> _STATED TASK_
Lay out as a numbered list everything in the records below, from the line containing "You are a computer-use" down to and including the line containing "[x=33, y=455]". Omit blank lines.

> _EXTRACTED ENTRIES_
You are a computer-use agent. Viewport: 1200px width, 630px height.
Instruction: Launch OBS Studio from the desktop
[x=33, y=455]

...

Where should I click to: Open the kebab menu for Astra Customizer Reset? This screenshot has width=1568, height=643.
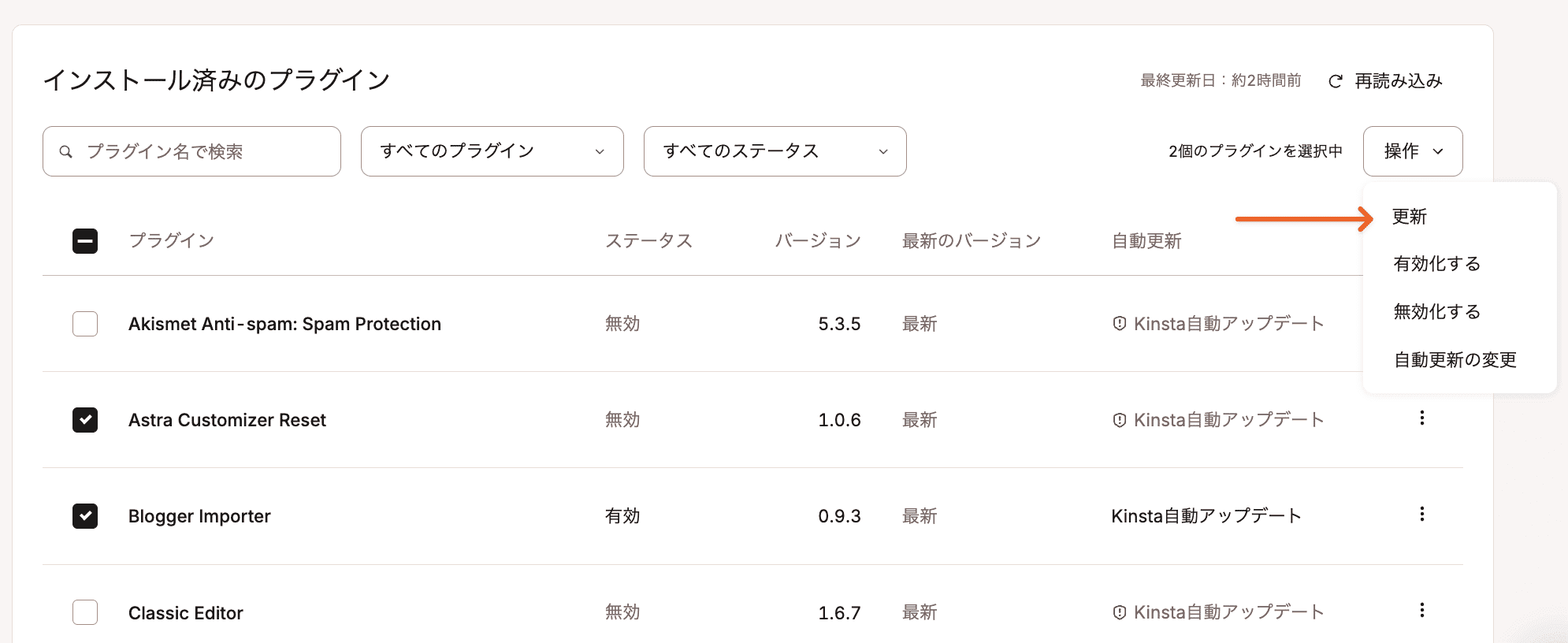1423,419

> _RESULT OF THIS TASK_
1. You are a computer-use agent. Viewport: 1200px width, 630px height.
2. Instruction: Launch OBS Studio from the desktop
3. [x=33, y=455]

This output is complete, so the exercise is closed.